Wednesday, May 1, 2013

The Black Manhattan

For those of you who enjoy a bitter/boozy cocktail at times, like me, you'll find this intriguing.

A Manhattan made with an amaro in place of the vermouth.

An amaro is a bitter Italian digestif (Averna, Cynar, Fernet). Quoting from this Food and Wine article about them:

"Amaro is traditionally made by infusing grape brandy with a (usually secret) mix of herbs, flowers, aromatic bark, citrus peel and spices—a blend that can include anything from cardamom to elderberry flowers. Then it's sweetened with sugar syrup and aged, sometimes for years.

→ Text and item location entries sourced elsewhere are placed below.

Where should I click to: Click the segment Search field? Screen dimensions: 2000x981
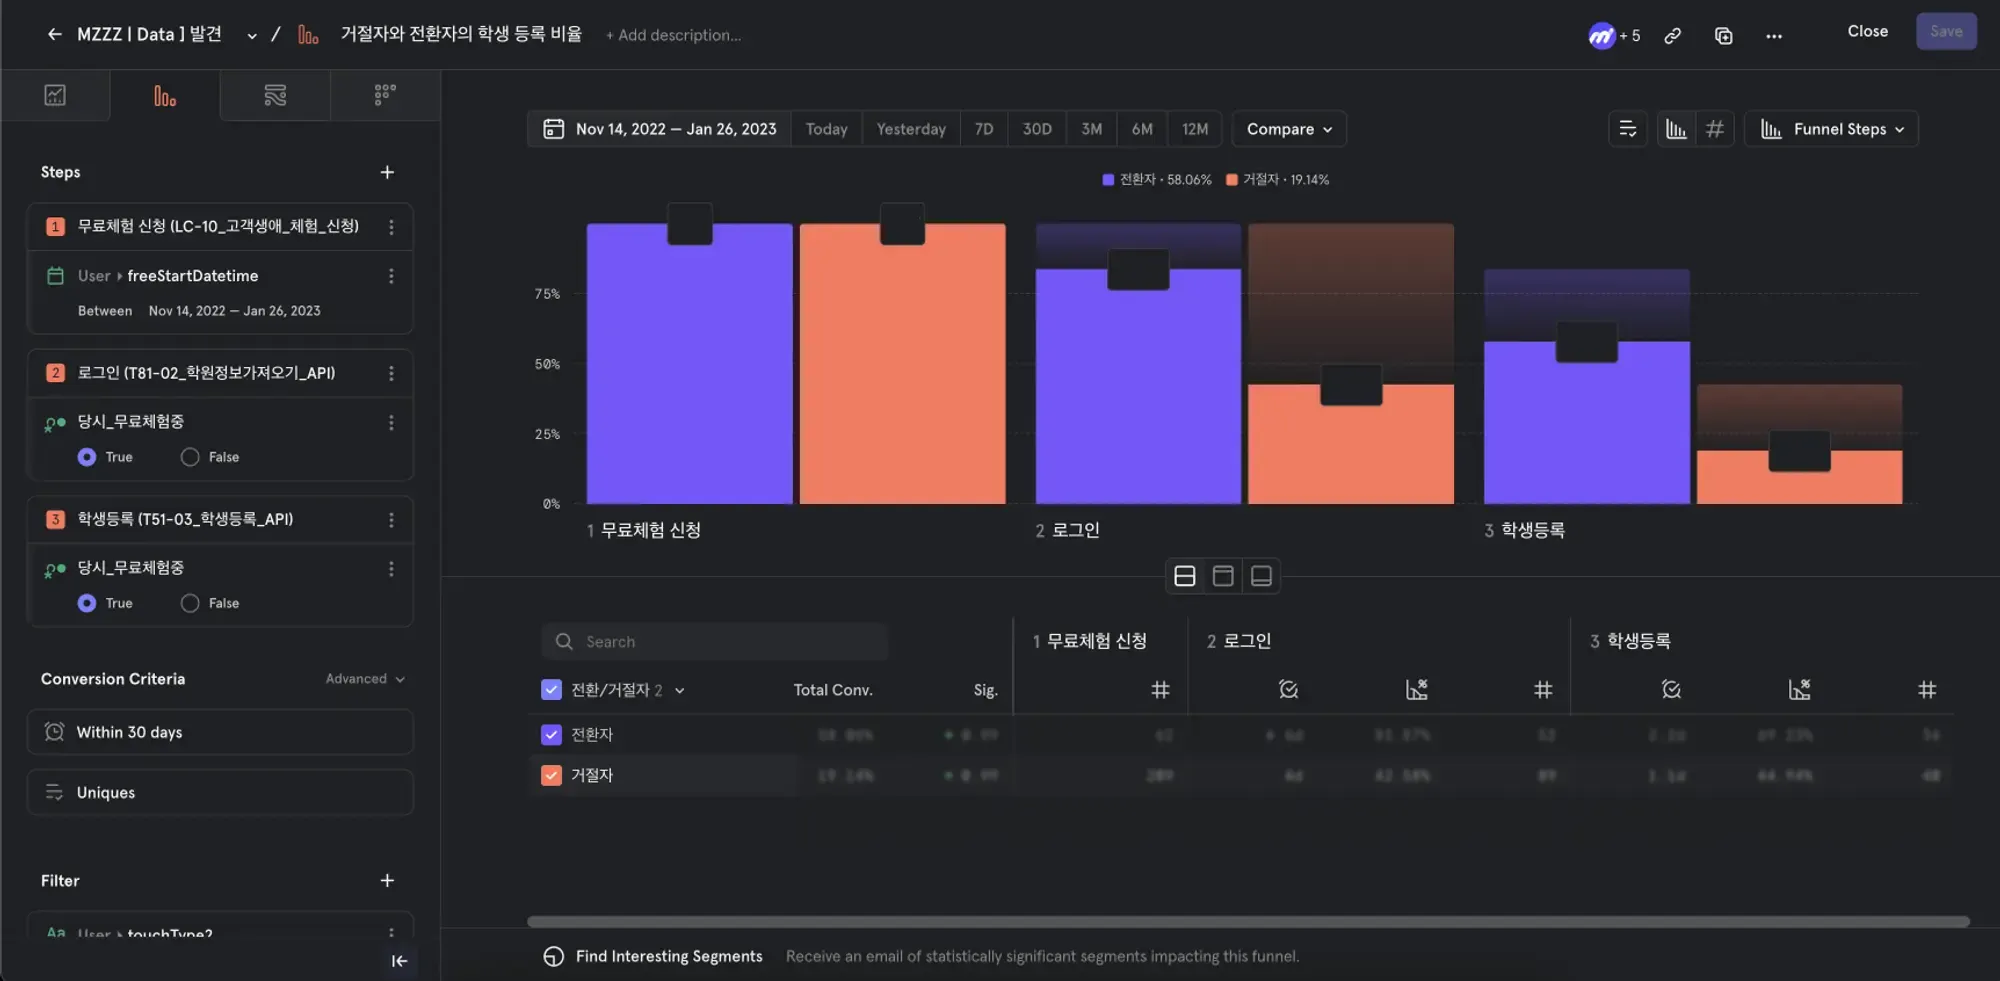714,642
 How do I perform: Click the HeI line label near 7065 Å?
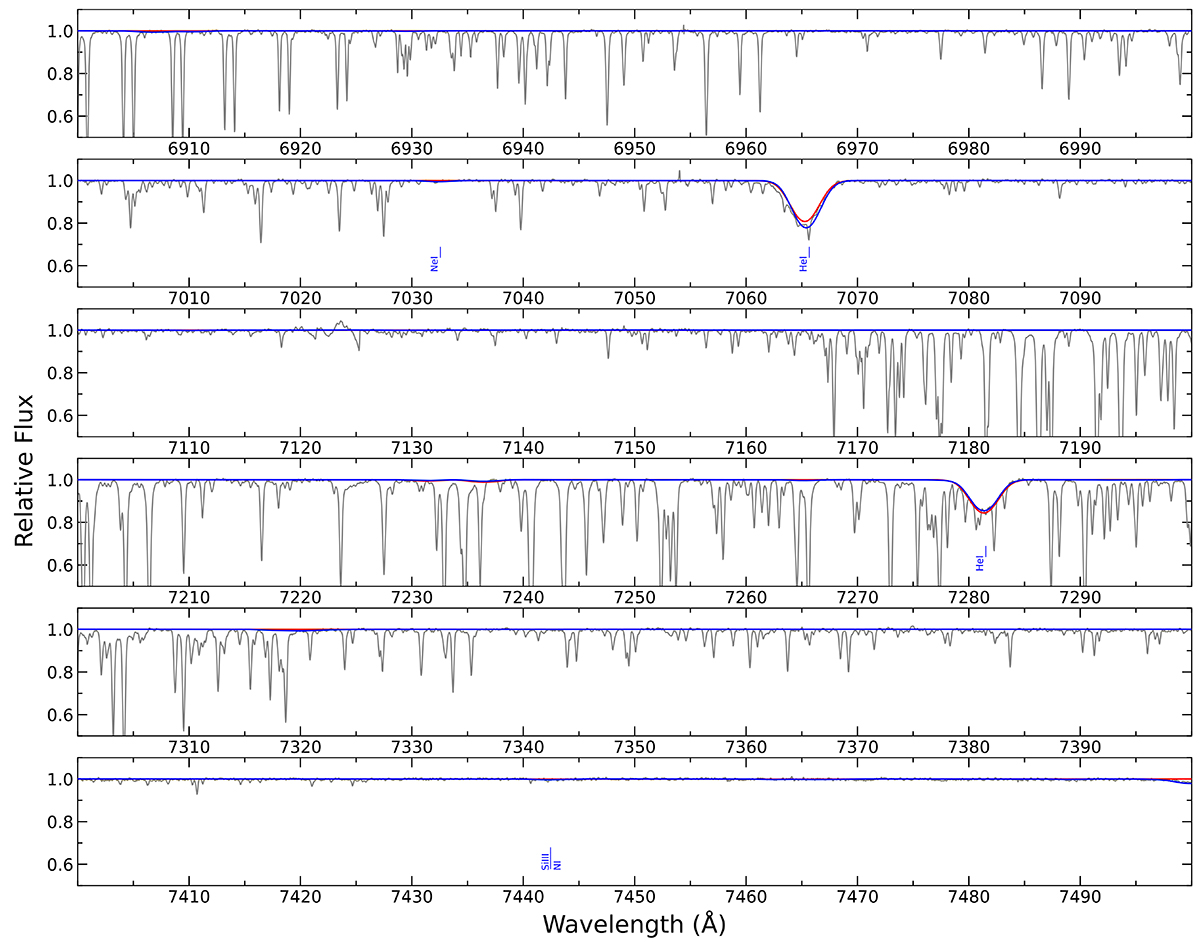[x=803, y=263]
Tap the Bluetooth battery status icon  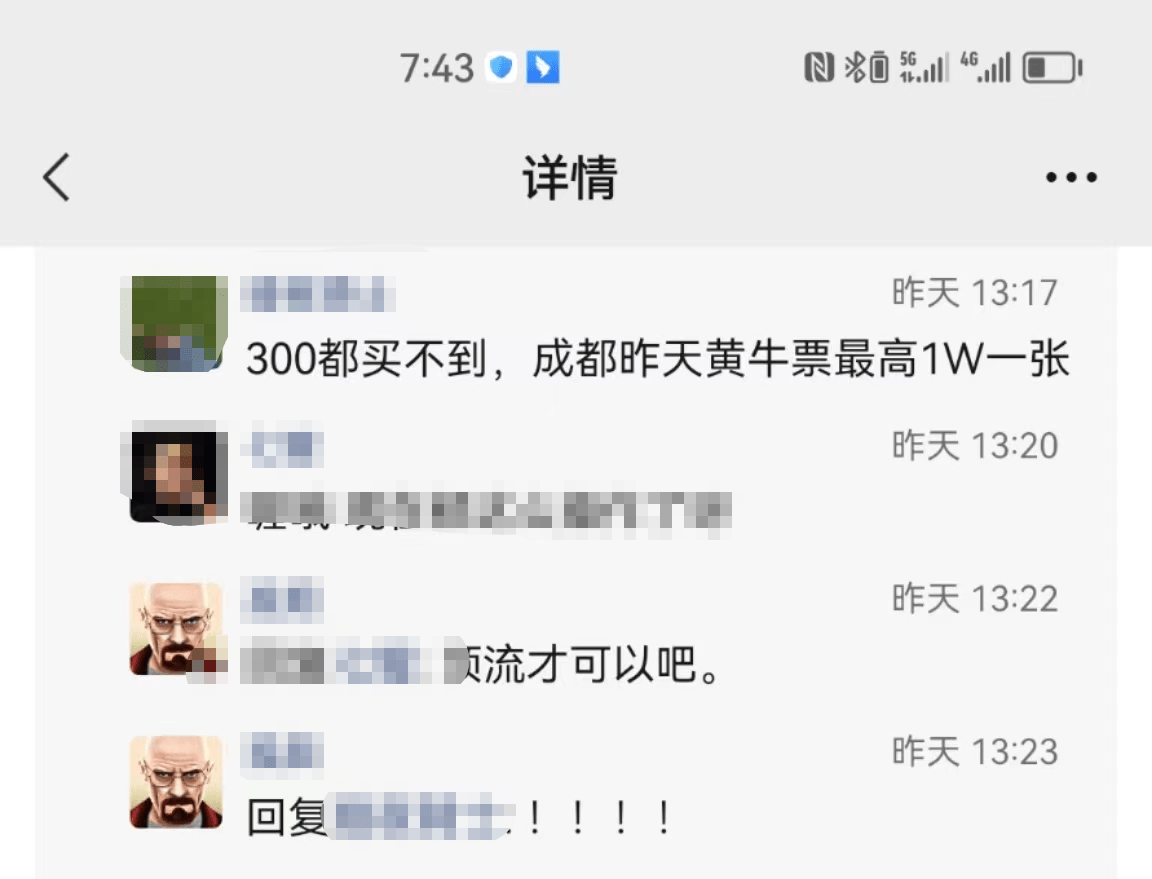pyautogui.click(x=866, y=68)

It's silky, like a liqueur; bitter and sweet in varying degrees; aromatically complex; and, as far as I'm concerned, both delicious and fascinating."

Traditionally, they're served neat, maybe with ice, at the end of a meal. But they're fun in cocktails, too.  As I discovered when hubs and I stopped into a local bar for a celebratory drink. DH asked for a Manhattan, and we got into a discussion of Manhattans, and the bartender trotted this out: bourbon, Averna, and angostura bitters.

So I may have found another way to utilize my home supply of amari. I'm also going to try a rye version, with Cardamaro.